Based on our solar system’s particulars, Ward and Brownlee dismiss the prospect of complex life existing elsewhere in the universe. They argue that the precise arrangement of conditions needed is too unlikely to occur again. But nature’s propensity to self-organize begs the question as to what constitutes an unlikely coincidence and what constitutes a predictable result of nature's self-organizing tendencies.

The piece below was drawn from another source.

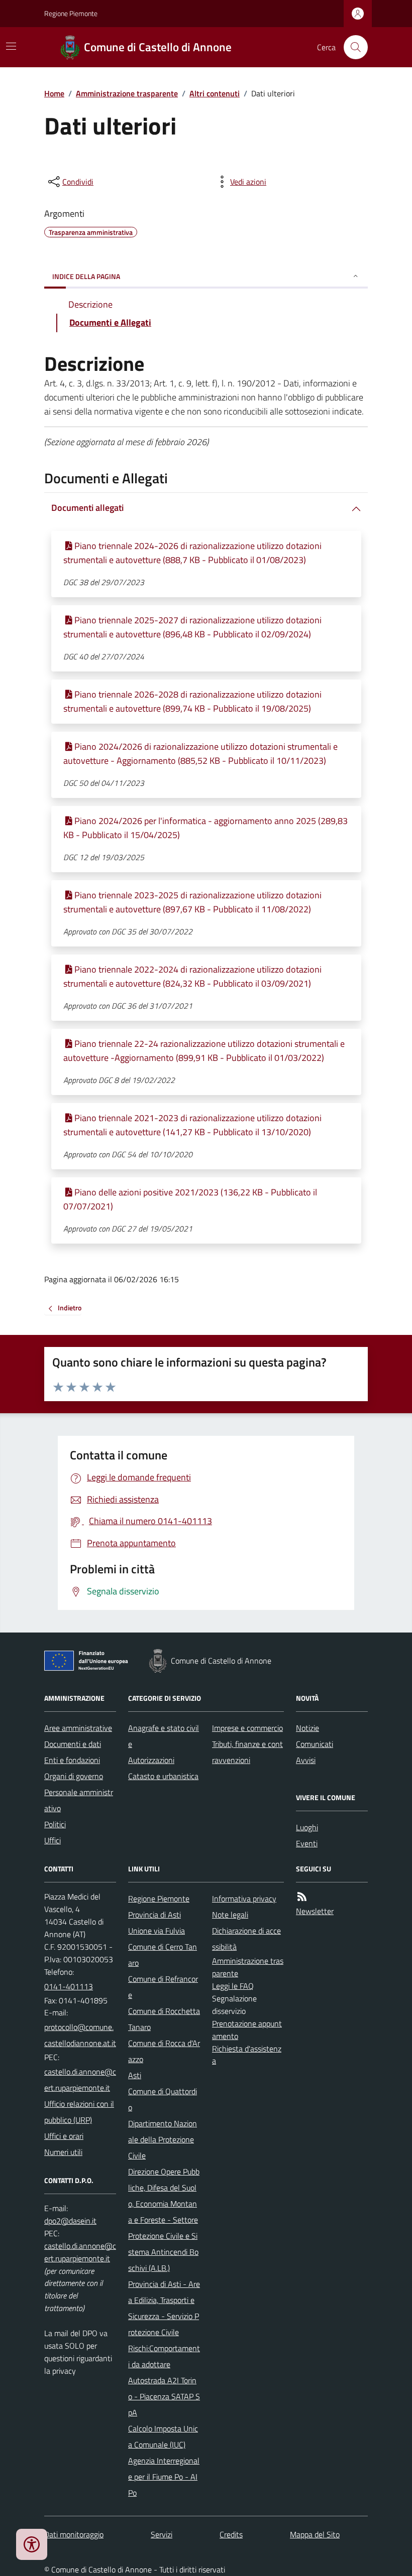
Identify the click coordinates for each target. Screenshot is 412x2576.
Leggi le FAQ (233, 1986)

Ward and Brownlee interpret Earth's seemingly unique status in secular terms. But others interpret the same observations in religious terms. These theorists propose that Earth is a Privileged Planet, one so uniquely hospitable to biological life that it must be an artifact of intelligent design. Now that space probes are revealing planets around other stars—exoplanets—the Rare Earth hypothesis is becoming testable. In 2009 researchers announced that they had detected "rocky" exoplanets and "super" Earths. The scientific and religious communities might not have to wait long to see whether their hypotheses survive telescopic scrutiny. The star larvae hypothesis predicts that Earth is neither rare nor privileged, but that complex life on planets is commonplace. If this prediction is borne out by future research, scientists and theologians will have to scramble to adjust their paradigms. London's Royal Society already is planning for an announcement regarding inhabited exoplanets.

 

Identifying any cross section of nature's metabolism as discrete is an exercise in imprecision. The individual organism might seem to be an unambiguously delineated unit of nature, but, as the Gaia example, or any study of biological food chains, reveals, the organism exists only in a state of dependence on its environment. Perversely, environments confuse the issue not only because boundaries among nature's levels of scale are ambiguous, but also because environments introduce organisms to one another and foster mutually beneficial, sometimes essential, relationships among them. That result, symbiosis, further challenges facile notions of the discrete organism.

 

   

The Star Larvae Hypothesis:

(1) Stars constitute a genus of organism. (2) The stellar life cycle includes a larval phase. (3) Biological life constitutes the larval phase of the stellar life cycle.